Keywords: Covariance matrix, Graphical model, Hierarchical penalty, High-dimensional data, Network
1. Introduction
Graphical models represent the relationships between a set of random variables through their joint distribution. Generally, the variables correspond to the nodes of the graph, while edges represent their marginal or conditional dependencies. The study of graphical models has attracted much attention both in the statistical and computer science literature; see, for example, the books by Lauritzen (1996) and Pearl (2009). These models have proved useful in a variety of contexts, including causal inference and estimation of networks. Special members of this family of models include Bayesian networks, which correspond to a directed acyclic graph, and Gaussian models, which assume the joint distribution to be Gaussian. In the latter case, because the distribution is characterized by its first two moments, the entire dependence structure can be determined from the covariance matrix, where off-diagonal elements are proportional to marginal correlations, or, more commonly, from the inverse covariance matrix, where the off-diagonal elements are proportional to partial correlations.

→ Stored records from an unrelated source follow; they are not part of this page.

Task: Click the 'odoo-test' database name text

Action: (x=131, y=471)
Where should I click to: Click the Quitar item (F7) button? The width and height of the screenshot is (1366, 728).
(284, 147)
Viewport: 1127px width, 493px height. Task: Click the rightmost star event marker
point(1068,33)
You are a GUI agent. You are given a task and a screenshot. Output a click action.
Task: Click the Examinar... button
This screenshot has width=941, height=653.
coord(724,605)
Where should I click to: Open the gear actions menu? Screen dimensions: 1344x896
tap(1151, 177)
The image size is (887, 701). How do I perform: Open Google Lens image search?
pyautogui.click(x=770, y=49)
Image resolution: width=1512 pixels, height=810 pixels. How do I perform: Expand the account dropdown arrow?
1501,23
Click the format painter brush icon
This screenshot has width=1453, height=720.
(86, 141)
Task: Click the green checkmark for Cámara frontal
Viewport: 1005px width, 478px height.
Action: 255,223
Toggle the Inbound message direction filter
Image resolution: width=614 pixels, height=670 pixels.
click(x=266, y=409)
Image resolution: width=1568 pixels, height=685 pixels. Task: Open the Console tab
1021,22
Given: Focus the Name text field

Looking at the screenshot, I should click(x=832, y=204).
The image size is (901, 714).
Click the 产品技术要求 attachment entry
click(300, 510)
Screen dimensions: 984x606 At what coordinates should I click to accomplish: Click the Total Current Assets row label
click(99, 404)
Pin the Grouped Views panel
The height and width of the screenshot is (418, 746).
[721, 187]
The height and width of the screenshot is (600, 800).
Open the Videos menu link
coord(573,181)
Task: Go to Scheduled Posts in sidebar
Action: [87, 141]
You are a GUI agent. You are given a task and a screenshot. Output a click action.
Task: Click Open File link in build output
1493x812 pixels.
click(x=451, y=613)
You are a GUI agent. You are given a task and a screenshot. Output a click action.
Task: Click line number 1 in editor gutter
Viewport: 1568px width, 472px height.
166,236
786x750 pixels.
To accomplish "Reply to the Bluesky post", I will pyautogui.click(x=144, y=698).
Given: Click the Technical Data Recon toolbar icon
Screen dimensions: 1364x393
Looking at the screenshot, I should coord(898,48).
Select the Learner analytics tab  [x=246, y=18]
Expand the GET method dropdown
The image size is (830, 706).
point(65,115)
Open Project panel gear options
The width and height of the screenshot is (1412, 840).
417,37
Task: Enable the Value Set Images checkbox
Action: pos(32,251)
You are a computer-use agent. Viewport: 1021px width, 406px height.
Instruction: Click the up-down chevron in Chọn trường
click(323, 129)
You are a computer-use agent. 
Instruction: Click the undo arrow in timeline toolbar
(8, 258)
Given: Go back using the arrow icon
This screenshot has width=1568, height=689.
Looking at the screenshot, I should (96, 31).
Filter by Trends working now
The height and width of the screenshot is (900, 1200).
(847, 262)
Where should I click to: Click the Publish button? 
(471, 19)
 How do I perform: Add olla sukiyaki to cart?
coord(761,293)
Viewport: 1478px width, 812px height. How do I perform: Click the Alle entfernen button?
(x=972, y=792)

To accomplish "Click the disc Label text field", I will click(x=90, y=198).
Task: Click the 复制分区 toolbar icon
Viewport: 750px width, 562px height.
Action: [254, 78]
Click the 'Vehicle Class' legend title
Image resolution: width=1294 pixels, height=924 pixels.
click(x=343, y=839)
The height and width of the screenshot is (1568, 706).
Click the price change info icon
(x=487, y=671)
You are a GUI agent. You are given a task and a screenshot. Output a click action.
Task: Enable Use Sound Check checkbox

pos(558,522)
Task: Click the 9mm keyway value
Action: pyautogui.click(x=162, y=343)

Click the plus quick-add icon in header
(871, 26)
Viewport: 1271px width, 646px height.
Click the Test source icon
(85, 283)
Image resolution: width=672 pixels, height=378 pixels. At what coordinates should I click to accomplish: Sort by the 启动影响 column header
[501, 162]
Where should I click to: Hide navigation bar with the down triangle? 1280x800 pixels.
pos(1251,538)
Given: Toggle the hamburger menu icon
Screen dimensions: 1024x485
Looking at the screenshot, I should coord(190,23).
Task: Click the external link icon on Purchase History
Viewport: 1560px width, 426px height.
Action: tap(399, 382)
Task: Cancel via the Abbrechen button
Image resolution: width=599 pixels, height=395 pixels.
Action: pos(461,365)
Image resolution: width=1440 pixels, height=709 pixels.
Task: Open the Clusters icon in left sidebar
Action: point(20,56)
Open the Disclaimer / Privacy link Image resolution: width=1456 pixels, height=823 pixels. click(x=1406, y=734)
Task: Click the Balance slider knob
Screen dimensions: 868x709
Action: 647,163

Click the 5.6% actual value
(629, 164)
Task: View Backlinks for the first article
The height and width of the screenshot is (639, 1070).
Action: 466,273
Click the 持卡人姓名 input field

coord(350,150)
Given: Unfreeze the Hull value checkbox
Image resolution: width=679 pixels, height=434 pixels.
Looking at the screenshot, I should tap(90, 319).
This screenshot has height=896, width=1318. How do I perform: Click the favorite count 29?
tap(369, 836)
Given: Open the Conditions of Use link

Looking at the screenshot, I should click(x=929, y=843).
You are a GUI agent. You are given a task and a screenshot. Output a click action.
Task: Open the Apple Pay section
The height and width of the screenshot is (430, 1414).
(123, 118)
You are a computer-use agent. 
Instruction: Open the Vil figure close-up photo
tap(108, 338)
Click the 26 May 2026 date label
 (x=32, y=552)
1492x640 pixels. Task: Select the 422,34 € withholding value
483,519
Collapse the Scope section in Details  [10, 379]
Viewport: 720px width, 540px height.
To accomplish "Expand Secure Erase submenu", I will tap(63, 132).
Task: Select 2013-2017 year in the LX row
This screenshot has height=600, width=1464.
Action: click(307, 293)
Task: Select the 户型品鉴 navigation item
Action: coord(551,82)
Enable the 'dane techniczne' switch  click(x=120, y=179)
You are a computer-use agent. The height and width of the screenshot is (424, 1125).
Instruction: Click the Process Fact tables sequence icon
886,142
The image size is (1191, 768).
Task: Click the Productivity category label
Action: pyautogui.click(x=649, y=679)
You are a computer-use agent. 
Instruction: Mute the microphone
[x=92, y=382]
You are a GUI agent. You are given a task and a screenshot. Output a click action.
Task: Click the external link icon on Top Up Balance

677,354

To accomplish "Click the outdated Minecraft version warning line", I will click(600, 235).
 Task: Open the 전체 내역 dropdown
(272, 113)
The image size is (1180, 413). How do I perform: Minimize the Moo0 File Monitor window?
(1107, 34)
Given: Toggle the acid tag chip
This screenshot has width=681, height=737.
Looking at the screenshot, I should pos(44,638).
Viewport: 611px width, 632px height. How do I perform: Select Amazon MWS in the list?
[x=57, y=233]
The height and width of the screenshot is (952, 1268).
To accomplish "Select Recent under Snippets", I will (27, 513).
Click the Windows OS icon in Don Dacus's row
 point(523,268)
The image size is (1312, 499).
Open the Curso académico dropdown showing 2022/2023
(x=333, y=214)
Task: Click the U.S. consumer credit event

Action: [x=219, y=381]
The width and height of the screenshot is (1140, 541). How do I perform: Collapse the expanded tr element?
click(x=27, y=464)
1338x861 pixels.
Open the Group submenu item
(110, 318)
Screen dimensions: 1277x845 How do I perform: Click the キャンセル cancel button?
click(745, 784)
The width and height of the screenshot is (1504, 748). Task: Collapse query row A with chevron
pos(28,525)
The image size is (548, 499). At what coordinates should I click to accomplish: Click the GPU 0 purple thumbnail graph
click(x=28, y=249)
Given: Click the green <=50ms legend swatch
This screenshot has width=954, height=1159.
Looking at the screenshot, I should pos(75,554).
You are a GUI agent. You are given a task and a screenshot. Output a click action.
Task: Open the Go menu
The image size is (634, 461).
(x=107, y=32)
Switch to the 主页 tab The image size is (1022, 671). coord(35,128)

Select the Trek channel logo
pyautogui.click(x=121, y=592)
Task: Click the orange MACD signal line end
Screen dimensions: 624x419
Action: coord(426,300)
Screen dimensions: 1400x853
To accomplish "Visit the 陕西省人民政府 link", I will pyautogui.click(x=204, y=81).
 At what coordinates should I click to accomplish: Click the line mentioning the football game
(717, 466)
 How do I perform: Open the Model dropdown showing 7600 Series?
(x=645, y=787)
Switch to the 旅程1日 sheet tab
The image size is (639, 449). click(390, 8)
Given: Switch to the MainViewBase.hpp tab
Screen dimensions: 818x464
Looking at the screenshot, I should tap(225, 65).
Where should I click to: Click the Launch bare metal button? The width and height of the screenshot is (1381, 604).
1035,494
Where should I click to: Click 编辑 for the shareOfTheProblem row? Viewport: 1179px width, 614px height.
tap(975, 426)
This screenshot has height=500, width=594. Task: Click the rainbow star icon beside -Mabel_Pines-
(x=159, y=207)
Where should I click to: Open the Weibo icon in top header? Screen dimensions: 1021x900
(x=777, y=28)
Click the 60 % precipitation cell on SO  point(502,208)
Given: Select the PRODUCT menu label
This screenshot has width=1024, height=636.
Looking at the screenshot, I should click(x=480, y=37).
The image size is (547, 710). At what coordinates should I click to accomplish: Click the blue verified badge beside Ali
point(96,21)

Specifically, variables j and j′ are conditionally independent given all other variables, if and only if the (j, j′)th element in the inverse covariance matrix is zero; thus the problem of estimating a Gaussian graphical model is equivalent to estimating an inverse covariance matrix.
The literature on estimating an inverse covariance matrix goes back to Dempster (1972), who advocated the estimation of a sparse dependence structure, i.e., setting some elements of the inverse covariance matrix to zero. Edwards (2000) gave an extensive review of early work in this area. A standard approach is the backward stepwise selection method, which starts by removing the least significant edges from a fully connected graph, and continues removing edges until all remaining edges are significant according to an individual partial correlation test. This procedure does not account for multiple testing; a conservative simultaneous testing procedure was proposed by Drton & Perlman (2004).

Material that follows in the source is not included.